Work to complete: Repeat all of the records below word for word, but leave the pictures out of your answer.

Stored data entries
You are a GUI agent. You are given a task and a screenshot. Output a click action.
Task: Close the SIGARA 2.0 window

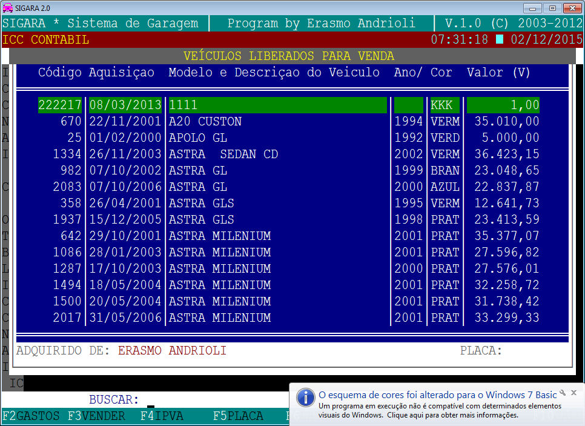571,7
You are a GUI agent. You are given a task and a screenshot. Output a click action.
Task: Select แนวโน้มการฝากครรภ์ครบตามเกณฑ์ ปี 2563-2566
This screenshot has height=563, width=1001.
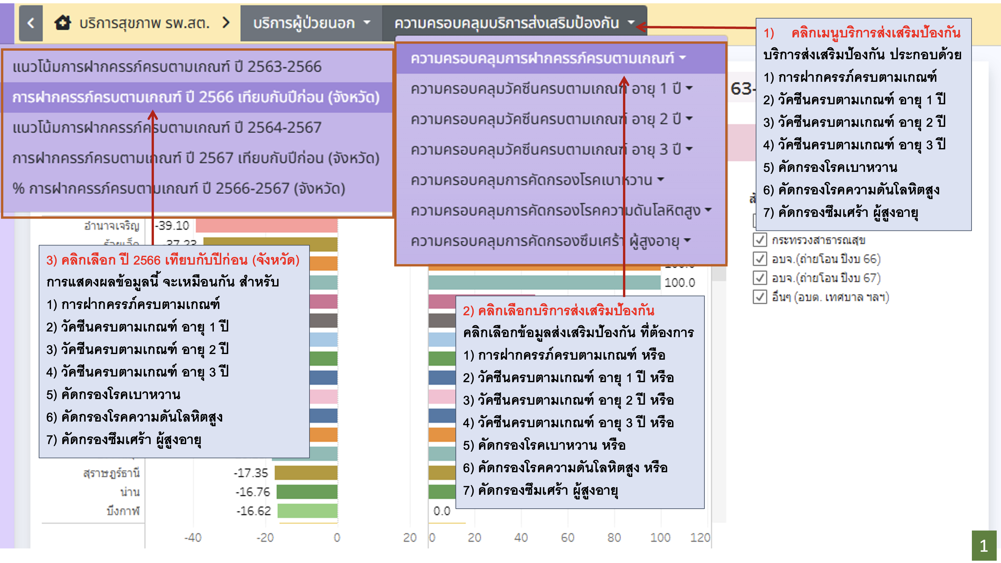click(x=167, y=67)
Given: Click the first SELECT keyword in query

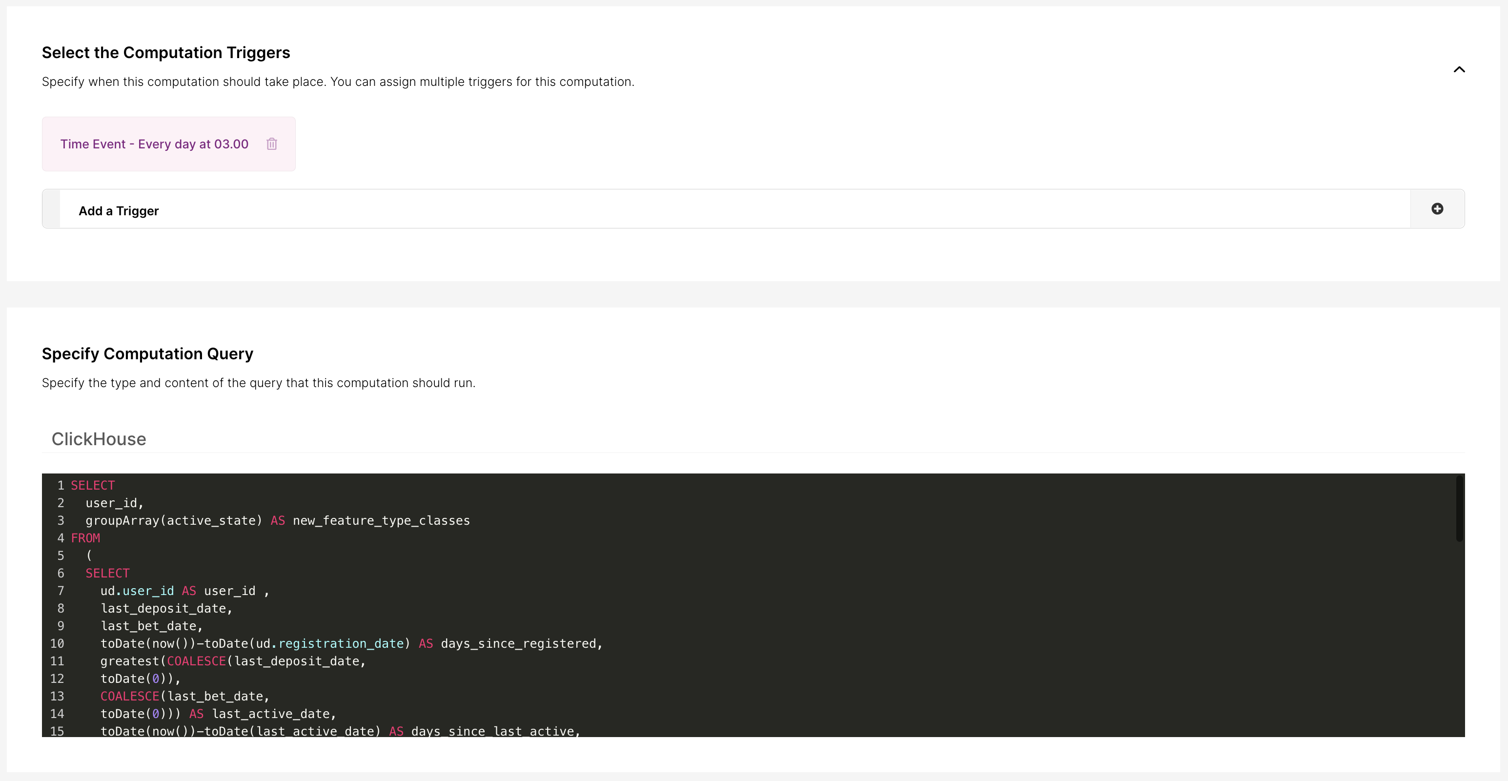Looking at the screenshot, I should pyautogui.click(x=92, y=485).
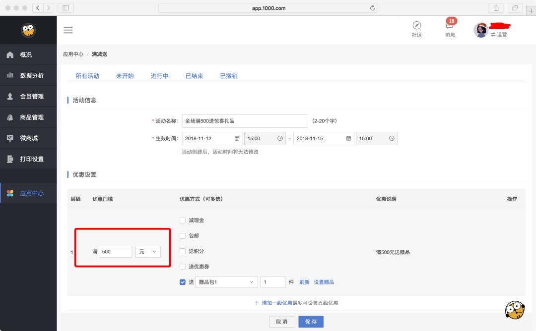
Task: Enable the 减现金 discount option
Action: (183, 220)
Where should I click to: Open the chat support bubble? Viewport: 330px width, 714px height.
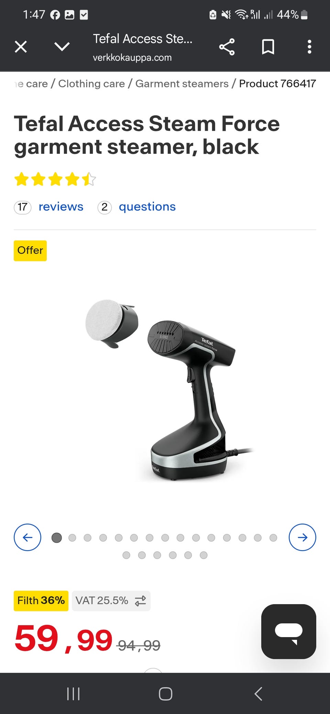click(289, 632)
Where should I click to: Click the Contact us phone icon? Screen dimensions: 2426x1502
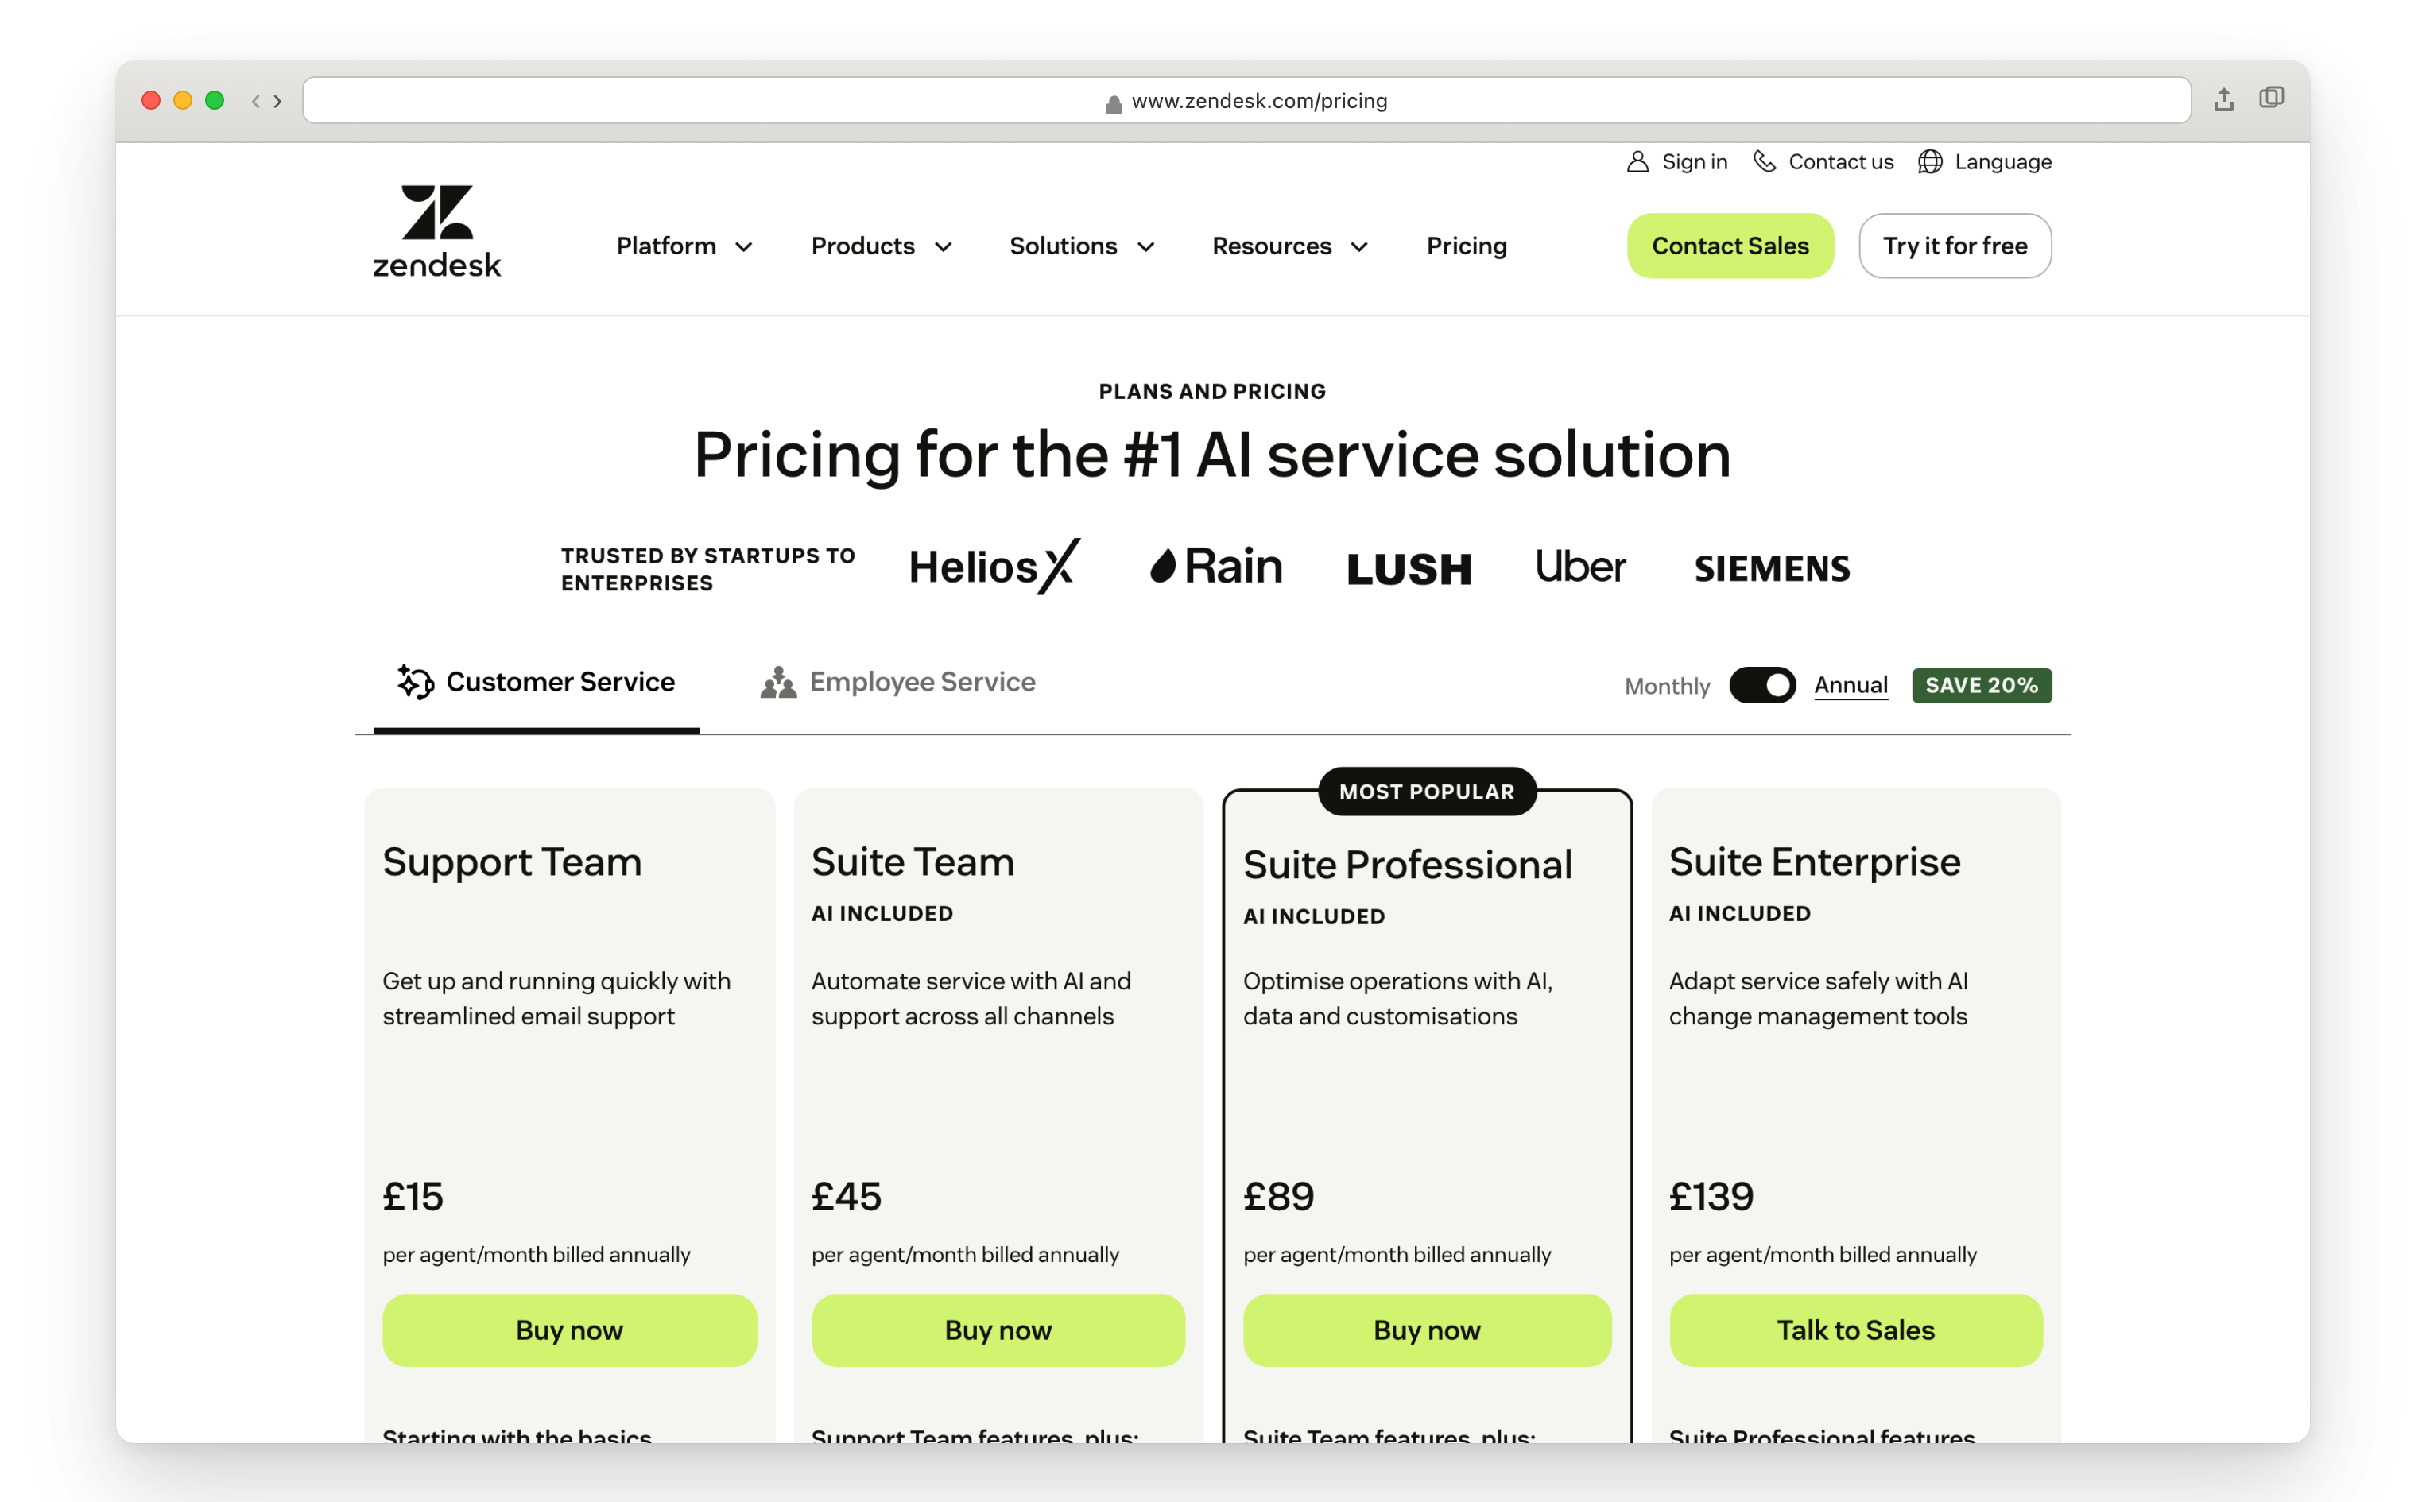1765,161
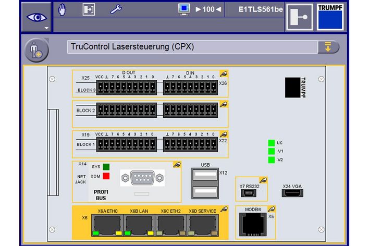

Response:
You are a GUI agent. You are given a task and a screenshot. Output a click action.
Task: Close the SIGARA 2.0 window

571,7
You are a GUI agent. You are given a task and a screenshot. Output a click action.
Task: Select แนวโน้มการฝากครรภ์ครบตามเกณฑ์ ปี 2563-2566
This screenshot has height=563, width=1001.
click(x=167, y=67)
Given: Click the first SELECT keyword in query

Looking at the screenshot, I should pyautogui.click(x=92, y=485).
Task: Enable the 减现金 discount option
Action: (183, 220)
Where should I click to: Open the chat support bubble? Viewport: 330px width, 714px height.
click(289, 632)
Where should I click to: Click the Contact us phone icon? Screen dimensions: 2426x1502
1765,161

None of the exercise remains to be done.